_GIVEN REQUEST A_: Copy the PBL passage word for word, starting at the words "PBL: Experiencing Both" and ending after the words "the next exam.".

++++ PAGE EXTRACT

PBL: Experiencing Both Roles

By my junior year in college, I was beginning to feel pretty confident as a student at the University of Delaware. I had learned a lot about what professors expected of their students, what I was able to do, and even how best to study for seemingly impossible exams. In spite of all these encouraging signs, I couldn't help but be somewhat nervous as I entered the physics classroom. I hadn't had any physics since high school and I was not looking forward to long hours alone with my physics textbook trying to memorize enough formulae to coach myself through the next exam.

I was surprised when our instructor introduced us to the format and content of the course. We would tackle the material in groups, using class time to brainstorm, reason, and exchange ideas with each other. We had new motives for learning the concepts, too. Not only were we gearing up for the exams, but we were essential to our group's success, helping each other learn and finding solutions to real-world problems on a daily basis.

++++++++
++++ ENTRIES SHOWN

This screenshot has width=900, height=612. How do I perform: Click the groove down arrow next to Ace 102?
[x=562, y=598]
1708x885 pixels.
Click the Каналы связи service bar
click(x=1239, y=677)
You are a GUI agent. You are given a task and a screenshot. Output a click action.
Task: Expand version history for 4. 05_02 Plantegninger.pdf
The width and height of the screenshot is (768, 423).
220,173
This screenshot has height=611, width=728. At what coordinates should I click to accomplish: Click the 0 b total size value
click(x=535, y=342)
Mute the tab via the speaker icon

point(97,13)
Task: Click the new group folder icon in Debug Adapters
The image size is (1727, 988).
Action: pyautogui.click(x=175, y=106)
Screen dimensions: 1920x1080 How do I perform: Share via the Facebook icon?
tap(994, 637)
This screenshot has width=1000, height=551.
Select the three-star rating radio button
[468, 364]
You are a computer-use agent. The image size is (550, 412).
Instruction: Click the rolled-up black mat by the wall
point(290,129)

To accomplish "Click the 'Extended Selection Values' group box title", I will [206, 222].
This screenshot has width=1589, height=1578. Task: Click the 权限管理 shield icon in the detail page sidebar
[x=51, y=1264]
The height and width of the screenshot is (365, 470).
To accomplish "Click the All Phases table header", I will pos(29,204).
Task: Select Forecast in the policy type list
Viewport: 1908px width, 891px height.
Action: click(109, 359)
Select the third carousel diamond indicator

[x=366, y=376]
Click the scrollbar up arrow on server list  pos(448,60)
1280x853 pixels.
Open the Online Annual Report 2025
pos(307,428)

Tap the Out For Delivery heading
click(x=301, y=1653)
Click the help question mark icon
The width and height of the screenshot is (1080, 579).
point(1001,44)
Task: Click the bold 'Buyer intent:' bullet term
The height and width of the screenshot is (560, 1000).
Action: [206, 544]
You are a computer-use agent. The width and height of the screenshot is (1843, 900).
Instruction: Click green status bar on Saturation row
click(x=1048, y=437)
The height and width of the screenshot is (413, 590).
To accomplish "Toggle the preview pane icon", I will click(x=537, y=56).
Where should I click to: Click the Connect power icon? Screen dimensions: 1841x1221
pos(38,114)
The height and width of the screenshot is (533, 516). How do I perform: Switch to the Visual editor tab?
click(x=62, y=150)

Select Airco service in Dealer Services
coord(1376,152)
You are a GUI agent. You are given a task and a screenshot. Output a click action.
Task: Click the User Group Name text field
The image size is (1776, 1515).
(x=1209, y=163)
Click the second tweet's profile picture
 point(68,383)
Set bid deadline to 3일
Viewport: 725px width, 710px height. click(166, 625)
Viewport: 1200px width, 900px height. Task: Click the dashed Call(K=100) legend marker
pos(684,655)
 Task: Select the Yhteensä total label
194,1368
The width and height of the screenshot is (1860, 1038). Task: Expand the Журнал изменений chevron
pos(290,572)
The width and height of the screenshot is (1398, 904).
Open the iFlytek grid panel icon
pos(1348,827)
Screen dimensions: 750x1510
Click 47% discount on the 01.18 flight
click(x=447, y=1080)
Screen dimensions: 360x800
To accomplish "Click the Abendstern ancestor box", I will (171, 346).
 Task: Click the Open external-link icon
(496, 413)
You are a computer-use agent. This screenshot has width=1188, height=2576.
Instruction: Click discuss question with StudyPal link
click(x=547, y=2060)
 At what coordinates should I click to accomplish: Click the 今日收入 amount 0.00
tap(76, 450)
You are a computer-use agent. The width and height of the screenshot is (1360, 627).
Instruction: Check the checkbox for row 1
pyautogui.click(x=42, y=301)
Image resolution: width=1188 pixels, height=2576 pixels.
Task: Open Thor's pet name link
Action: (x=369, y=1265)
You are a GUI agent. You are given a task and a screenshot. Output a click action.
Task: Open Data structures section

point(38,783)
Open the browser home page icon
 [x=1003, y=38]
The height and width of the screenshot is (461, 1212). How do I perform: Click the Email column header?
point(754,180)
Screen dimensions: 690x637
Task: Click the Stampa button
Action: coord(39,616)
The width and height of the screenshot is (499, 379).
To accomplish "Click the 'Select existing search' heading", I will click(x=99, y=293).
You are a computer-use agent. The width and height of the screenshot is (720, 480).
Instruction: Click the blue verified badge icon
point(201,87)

++++++++

_GIVEN REQUEST B_: Quote the rows exactly, beginning with the line that contains "Task: Click the bold" and stopping after the line that contains "pos(684,655)".

_WRITTEN RESPONSE A_:
PBL: Experiencing Both Roles

By my junior year in college, I was beginning to feel pretty confident as a student at the University of Delaware. I had learned a lot about what professors expected of their students, what I was able to do, and even how best to study for seemingly impossible exams. In spite of all these encouraging signs, I couldn't help but be somewhat nervous as I entered the physics classroom. I hadn't had any physics since high school and I was not looking forward to long hours alone with my physics textbook trying to memorize enough formulae to coach myself through the next exam.

_WRITTEN RESPONSE B_:
Task: Click the bold 'Buyer intent:' bullet term
The height and width of the screenshot is (560, 1000).
Action: [206, 544]
You are a computer-use agent. The width and height of the screenshot is (1843, 900).
Instruction: Click green status bar on Saturation row
click(x=1048, y=437)
The height and width of the screenshot is (413, 590).
To accomplish "Toggle the preview pane icon", I will click(x=537, y=56).
Where should I click to: Click the Connect power icon? Screen dimensions: 1841x1221
pos(38,114)
The height and width of the screenshot is (533, 516). How do I perform: Switch to the Visual editor tab?
click(x=62, y=150)

Select Airco service in Dealer Services
coord(1376,152)
You are a GUI agent. You are given a task and a screenshot. Output a click action.
Task: Click the User Group Name text field
The image size is (1776, 1515).
(x=1209, y=163)
Click the second tweet's profile picture
 point(68,383)
Set bid deadline to 3일
Viewport: 725px width, 710px height. click(166, 625)
Viewport: 1200px width, 900px height. Task: Click the dashed Call(K=100) legend marker
pos(684,655)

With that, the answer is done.